Javier Milei asumió este viernes la presidencia pro tempore del Mercosur durante la 65ª cumbre de Jefes de Estado celebrada en Montevideo. En su intervención, el presidente argentino fue contundente en su crítica al funcionamiento del bloque, al que calificó como una “prisión” que impide a los países miembros aprovechar sus ventajas comparativas y su potencial exportador. Para Milei, el Mercosur, que originalmente se pensó como un medio para profundizar los lazos comerciales entre sus miembros, ha terminado siendo un obstáculo para el desarrollo económico regional.
En su primer discurso oficial, Milei llamó a “flexibilizar” el bloque para otorgar mayor autonomía a cada miembro, con el fin de que puedan negociar acuerdos comerciales que les resulten convenientes. Según el mandatario, el sistema actual del Mercosur no favorece el crecimiento económico y, en cambio, limita la competitividad de las economías locales. “Este bloque no puede seguir siendo un cepo que limite a nuestros países”, sentenció.
En línea con su visión liberal, el presidente argentino defendió la necesidad de desmantelar las barreras comerciales internas, como el arancel externo común que, a su juicio, ha encarecido la importación de productos y ha hecho menos competitivas a las industrias locales.

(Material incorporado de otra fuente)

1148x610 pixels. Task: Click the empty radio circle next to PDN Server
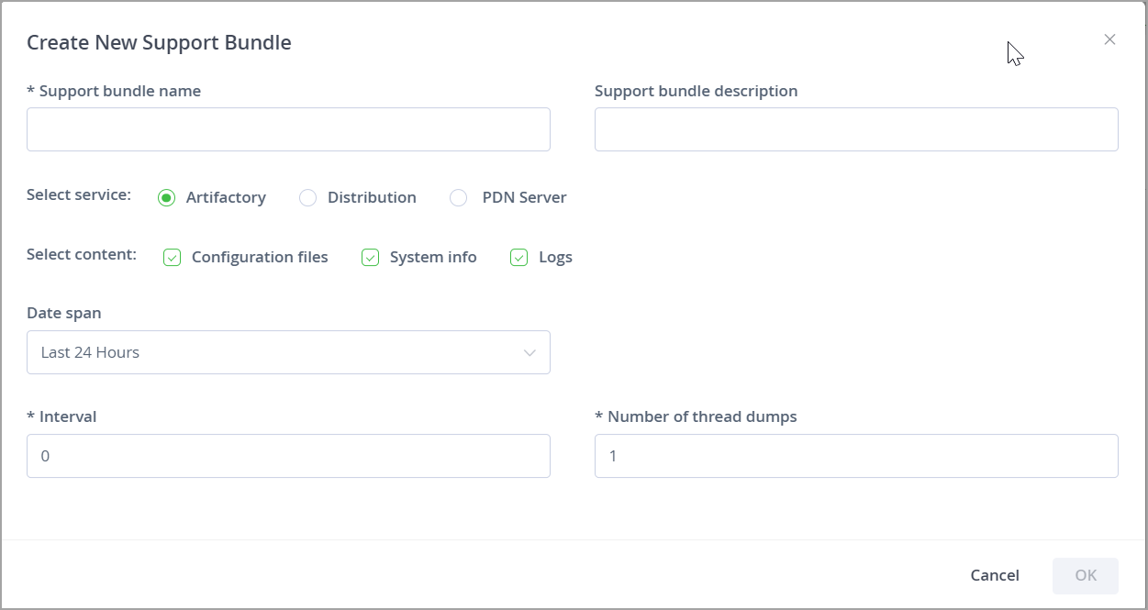click(458, 197)
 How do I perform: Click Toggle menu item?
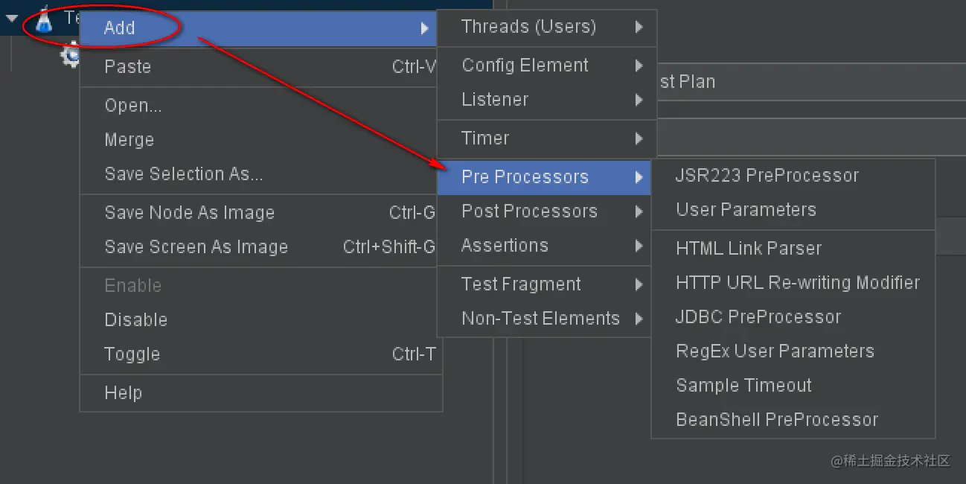tap(132, 354)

Para Milei, este sistema ha llevado a una reducción de la participación del Mercosur en el comercio mundial, que pasó del 1,8% al 1,6% entre 1995 y la actualidad.
El mandatario argentino también criticó el lento avance de los acuerdos comerciales del bloque, señalando que países como Chile y Perú, al abrirse al mundo, han logrado acuerdos más dinámicos y beneficiosos con potencias globales, mientras que el Mercosur ha permanecido estancado. “Nosotros nos encerramos en nuestra propia pecera”, expresó, lamentando la tardanza en firmar acuerdos internacionales, como el tratado de libre comercio con la Unión Europea, aún no ratificado.
Durante su intervención, Milei puso énfasis en la necesidad de que el Mercosur deje de ser un mecanismo administrativo y regulador, para convertirse en un motor dinámico que impulse el comercio, la inversión y, en última instancia, la calidad de vida de los ciudadanos de la región. Para ello, el presidente argentino propuso una reforma integral del bloque, basada en la flexibilidad y la autonomía comercial, sin abandonar los acuerdos de cooperación mutua entre los países miembros.

El presidente de Brasil, Luiz Inácio Lula Da Silva, quien se encontraba presente en la cumbre, fue uno de los grandes ausentes en la tradicional foto de familia que se toma al finalizar estos encuentros. La falta de Lula parece ser una respuesta al desplante que Milei había realizado en la reciente cumbre del G20, cuando también se ausentó de la foto final. Este gesto de tensión entre los dos mandatarios refleja el clima de desconfianza que se ha instalado entre Argentina y Brasil, dos de los actores más relevantes del Mercosur.
Por otro lado, el presidente de Brasil celebró el reciente avance hacia un acuerdo de libre comercio con la Unión Europea, señalando que el tratado busca modernizar las estructuras productivas del Mercosur y hacer del bloque una plataforma más competitiva a nivel global. Lula destacó que el acuerdo, luego de dos años de negociaciones, es “moderno y equilibrado”, y resalta el compromiso de los países del Mercosur con la protección ambiental.
En cuanto a la nueva presidencia de Milei, su enfoque ha generado críticas entre algunos sectores, pero también ha encontrado apoyo en aquellos que consideran que el Mercosur necesita una reforma profunda para adaptarse a los desafíos del comercio global. Mientras tanto, los demás países miembros del bloque deberán evaluar la viabilidad de la propuesta de mayor flexibilidad comercial que el presidente argentino ha puesto sobre la mesa.
Para muchos analistas, la propuesta de Milei podría abrir un nuevo capítulo para el Mercosur, uno más dinámico y menos burocrático, en el que los países miembros tengan mayor libertad para negociar acuerdos internacionales. Sin embargo, también se plantean dudas sobre la capacidad del bloque para mantenerse unido frente a las diferencias que persisten entre sus miembros, especialmente con Brasil.
Finalmente, la cumbre de Montevideo dejó claro que el futuro del Mercosur está en juego. La presidencia pro tempore de Milei podría ser un punto de inflexión para el bloque, pero también podría profundizar las tensiones entre los países miembros. Todo dependerá de cómo los líderes del Mercosur gestionen las propuestas de reforma y busquen equilibrar sus intereses nacionales con el objetivo de fortalecer el bloque en un contexto global cada vez más competitivo.